Dienstag, Juli 18, 2006

Nach dem Festival ist vor dem Festival ...

... aber trotzdem muss es ja einen kleinen Rückblick auf 5 Tage Bollywood and Beyond in Stuttgart geben. Zum organisatorischen Chaos wird ja bereits bei Marco viel gesagt. Hier also nur der Wunsch, dass nächstes Mal alles besser wird und die Festivalleitung sich vielleicht vorher überlegt, was für ein Festival es werden soll - und ob es nicht vielleicht doch sinnvoll wäre, seine Gäste und sein Programm ernst zu nehmen.

Trotzdem war das Festival eine schicke Sache - was vor allem am schönen Wetter, den supernetten Menschen und einigen richtig tollen Filmen lag. (...)

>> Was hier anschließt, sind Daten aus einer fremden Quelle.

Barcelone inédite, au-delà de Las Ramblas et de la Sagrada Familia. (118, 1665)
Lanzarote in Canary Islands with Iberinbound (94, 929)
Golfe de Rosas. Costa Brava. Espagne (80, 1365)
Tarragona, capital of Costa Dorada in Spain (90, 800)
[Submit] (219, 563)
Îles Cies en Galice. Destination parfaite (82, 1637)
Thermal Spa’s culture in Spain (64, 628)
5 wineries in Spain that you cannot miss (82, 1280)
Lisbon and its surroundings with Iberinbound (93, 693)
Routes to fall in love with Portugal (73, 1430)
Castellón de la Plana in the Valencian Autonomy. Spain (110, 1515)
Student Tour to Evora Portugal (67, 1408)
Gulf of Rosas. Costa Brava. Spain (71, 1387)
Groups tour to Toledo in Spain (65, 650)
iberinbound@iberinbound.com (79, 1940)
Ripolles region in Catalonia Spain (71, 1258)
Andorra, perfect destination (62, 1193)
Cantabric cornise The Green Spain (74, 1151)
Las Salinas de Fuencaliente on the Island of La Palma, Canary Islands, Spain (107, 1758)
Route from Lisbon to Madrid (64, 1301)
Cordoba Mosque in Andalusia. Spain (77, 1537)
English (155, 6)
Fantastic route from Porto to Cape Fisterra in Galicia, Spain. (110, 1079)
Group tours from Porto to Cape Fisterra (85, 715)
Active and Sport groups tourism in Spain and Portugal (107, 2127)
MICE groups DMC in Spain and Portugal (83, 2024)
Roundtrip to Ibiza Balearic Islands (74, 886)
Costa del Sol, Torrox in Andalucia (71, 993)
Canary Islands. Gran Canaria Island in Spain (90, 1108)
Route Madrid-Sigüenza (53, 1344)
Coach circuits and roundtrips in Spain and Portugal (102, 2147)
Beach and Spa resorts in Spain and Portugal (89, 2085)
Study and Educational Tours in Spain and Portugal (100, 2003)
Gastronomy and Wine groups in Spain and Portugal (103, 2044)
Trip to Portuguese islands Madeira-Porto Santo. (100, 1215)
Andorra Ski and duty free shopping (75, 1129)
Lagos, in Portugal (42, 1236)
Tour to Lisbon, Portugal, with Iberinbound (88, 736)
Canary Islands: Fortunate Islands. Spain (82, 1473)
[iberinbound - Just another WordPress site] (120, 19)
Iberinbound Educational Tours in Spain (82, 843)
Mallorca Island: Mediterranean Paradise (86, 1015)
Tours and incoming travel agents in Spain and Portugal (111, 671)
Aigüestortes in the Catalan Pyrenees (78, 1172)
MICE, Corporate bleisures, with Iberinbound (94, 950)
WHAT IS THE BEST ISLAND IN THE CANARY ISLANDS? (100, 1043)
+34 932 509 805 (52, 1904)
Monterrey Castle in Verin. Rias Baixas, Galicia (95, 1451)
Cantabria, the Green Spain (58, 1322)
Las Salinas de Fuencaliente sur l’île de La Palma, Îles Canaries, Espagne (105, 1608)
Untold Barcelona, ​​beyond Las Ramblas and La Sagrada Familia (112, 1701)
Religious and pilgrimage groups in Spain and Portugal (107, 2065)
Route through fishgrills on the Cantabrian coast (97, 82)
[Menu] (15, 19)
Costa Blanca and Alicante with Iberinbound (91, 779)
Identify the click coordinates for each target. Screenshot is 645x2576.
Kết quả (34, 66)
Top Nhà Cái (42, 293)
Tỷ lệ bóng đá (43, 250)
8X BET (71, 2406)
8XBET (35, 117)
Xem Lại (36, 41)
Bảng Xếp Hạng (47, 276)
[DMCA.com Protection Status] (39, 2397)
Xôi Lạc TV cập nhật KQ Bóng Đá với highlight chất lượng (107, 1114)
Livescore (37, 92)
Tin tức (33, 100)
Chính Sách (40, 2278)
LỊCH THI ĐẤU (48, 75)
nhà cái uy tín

Los gings mit "Mixed Doubles", der zufälligerweise als Eröffnungsfilm einspringen musste, zufällig wohl der Lieblingsfilm der Programmchefin ist und zufällig den heimlich verliehenen "German Star of India" gewonnen hat, dessen Jury zu einem Drittel aus eben dieser Programmchefin bestand. Der Film selber ist ziemlich süß, Konkona Sen und Ranvir Shorey sind wunderbar sympathisch, die Story ist interessant - nur das Ende leider etwas unbefriedigend. Versteht mich nicht falsch, ich mag offene Enden, aber Mixed Doubles endet ziemlich sperrangelweit offen. Dafür schneidet er natürlich Themen an, die man in einem Bollywoodfilm normalerweise nicht erwarten würde - allerdings ist Mixed Doubles ja auch keiner, sondern gehört zum Schwerpunkt des Festivals, dem "Beyond". Und wenn er nicht von DVD gekommen wäre, hätte er mir bestimmt noch besser gefallen.
Fazit: Man muss ihn sich nicht innerhalb der nächsten 5 Minuten kaufen, aber es lohnt sich mal reinzuschauen.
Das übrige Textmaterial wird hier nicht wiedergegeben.